J Assoc Physicians India. 1998 May;46(5):454-9.
The clinical expressions, courses and consequences of hepatitis caused by different viruses (A,B,C,D,E,G) are different. Diagnosis of hepatitis is incomplete unless its etiology is specified and for chronic hepatitis, the etiology is apparent in almost all cases when autoimmune and metabolic diseases are also included. Hence, the classification based only on histology is not adequate and emphasis should also be on the etiology. The prognostic indices governing a response to interferon therapy in patients with chronic viral hepatitis have advanced with the knowledge of role played by viral genotypes, serum ferritin, hepatic iron concentration, viral quantification, and severity of histology.
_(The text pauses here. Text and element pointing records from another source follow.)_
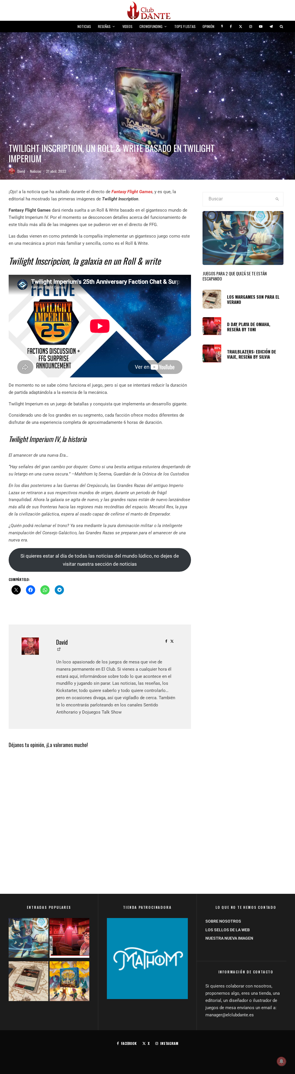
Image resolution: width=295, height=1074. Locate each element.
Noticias (84, 26)
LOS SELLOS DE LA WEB (227, 930)
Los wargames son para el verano (253, 299)
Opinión (208, 26)
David (21, 171)
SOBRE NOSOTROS (223, 921)
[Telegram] (271, 26)
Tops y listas (185, 26)
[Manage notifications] (281, 1061)
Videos (127, 26)
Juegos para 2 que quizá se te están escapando (235, 276)
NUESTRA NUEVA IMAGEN (229, 938)
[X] (240, 26)
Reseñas (104, 26)
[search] (277, 199)
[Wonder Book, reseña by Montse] (69, 982)
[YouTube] (261, 26)
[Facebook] (230, 26)
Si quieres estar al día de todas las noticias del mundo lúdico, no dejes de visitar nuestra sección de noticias (99, 560)
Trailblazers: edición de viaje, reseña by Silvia (251, 354)
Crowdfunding (150, 26)
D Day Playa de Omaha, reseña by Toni (248, 326)
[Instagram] (251, 26)
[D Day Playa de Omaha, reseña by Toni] (69, 939)
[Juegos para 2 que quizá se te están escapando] (28, 939)
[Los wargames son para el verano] (28, 982)
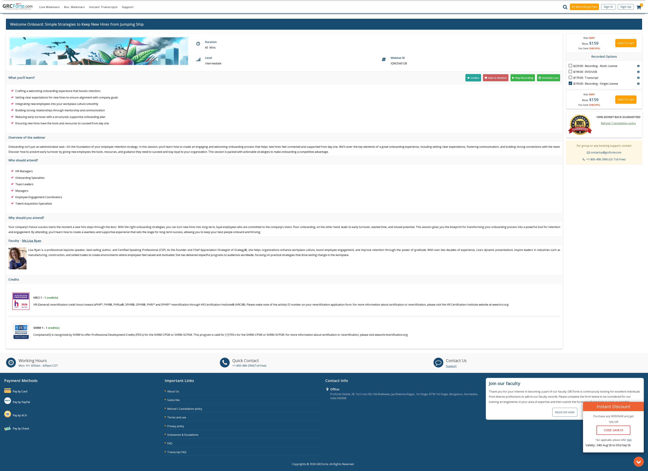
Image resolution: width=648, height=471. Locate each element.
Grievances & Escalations (182, 435)
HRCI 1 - (45, 297)
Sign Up (625, 7)
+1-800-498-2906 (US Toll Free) (606, 159)
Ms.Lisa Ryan (31, 241)
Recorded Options (604, 56)
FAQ (169, 443)
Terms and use (176, 417)
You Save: (589, 48)
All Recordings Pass (584, 7)
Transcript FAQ (176, 452)
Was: (589, 37)
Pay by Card (20, 391)
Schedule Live (550, 77)
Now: (590, 43)
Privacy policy (175, 426)
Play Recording (524, 77)
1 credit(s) (51, 297)
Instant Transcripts (103, 7)
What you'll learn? (21, 78)
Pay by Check (21, 428)
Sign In (608, 7)
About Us (173, 391)
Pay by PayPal (21, 402)
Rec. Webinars (74, 7)
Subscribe (173, 400)
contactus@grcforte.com (605, 152)
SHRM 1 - (46, 328)
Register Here (565, 412)
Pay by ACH (20, 415)
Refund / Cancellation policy (618, 123)
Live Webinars (49, 7)
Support (128, 7)
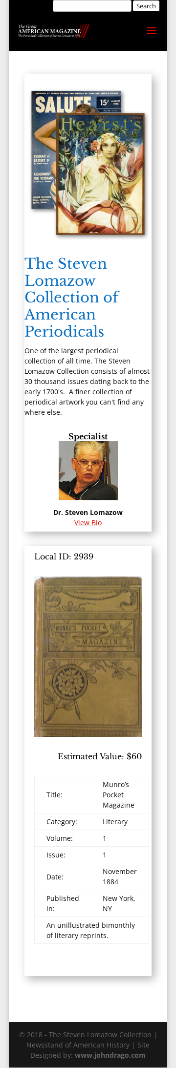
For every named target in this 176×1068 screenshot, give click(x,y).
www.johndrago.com (110, 1055)
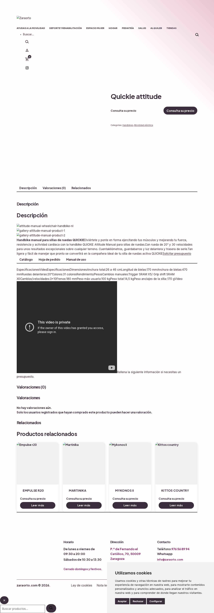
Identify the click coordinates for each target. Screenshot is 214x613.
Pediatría (128, 28)
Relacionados (81, 188)
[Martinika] (84, 463)
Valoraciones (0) (54, 188)
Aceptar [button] (122, 601)
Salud (142, 28)
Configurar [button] (155, 601)
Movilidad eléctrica (143, 125)
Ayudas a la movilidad (31, 28)
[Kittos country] (176, 463)
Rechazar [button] (138, 601)
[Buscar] (51, 608)
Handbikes (128, 125)
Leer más (37, 505)
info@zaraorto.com (170, 559)
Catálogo (26, 259)
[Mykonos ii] (130, 463)
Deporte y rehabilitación (65, 28)
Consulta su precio (180, 111)
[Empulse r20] (38, 463)
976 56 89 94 (180, 549)
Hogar (113, 28)
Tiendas (172, 28)
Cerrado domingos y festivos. (83, 569)
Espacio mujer (95, 28)
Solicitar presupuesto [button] (177, 253)
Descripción (28, 188)
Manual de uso (76, 259)
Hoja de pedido (49, 259)
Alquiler (156, 28)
There have been recent changes in the definition and classification of autoimmune hepatitis as well as there is availability of newer immunosuppressive agents with encouraging results.
由不同病毒(A、B、C、D、E、G)引起的肝炎,其临床表现、病程及后果各不相同。除非明确病因,否则肝炎的诊断是不完整的;对于慢性肝炎而言,若将自身免疫性和代谢性疾病也包括在内,几乎在所有病例中病因都是明确的。因此,仅基于组织学的分类是不够的,还应强调病因。随着对病毒基因型、血清铁蛋白、肝铁浓度、病毒定量和组织学严重程度所起作用的认识不断深入,慢性病毒性肝炎患者对干扰素治疗反应的预后指标也有所进展。自身免疫性肝炎的定义和分类最近有所变化,并且有了效果令人鼓舞的新型免疫抑制剂。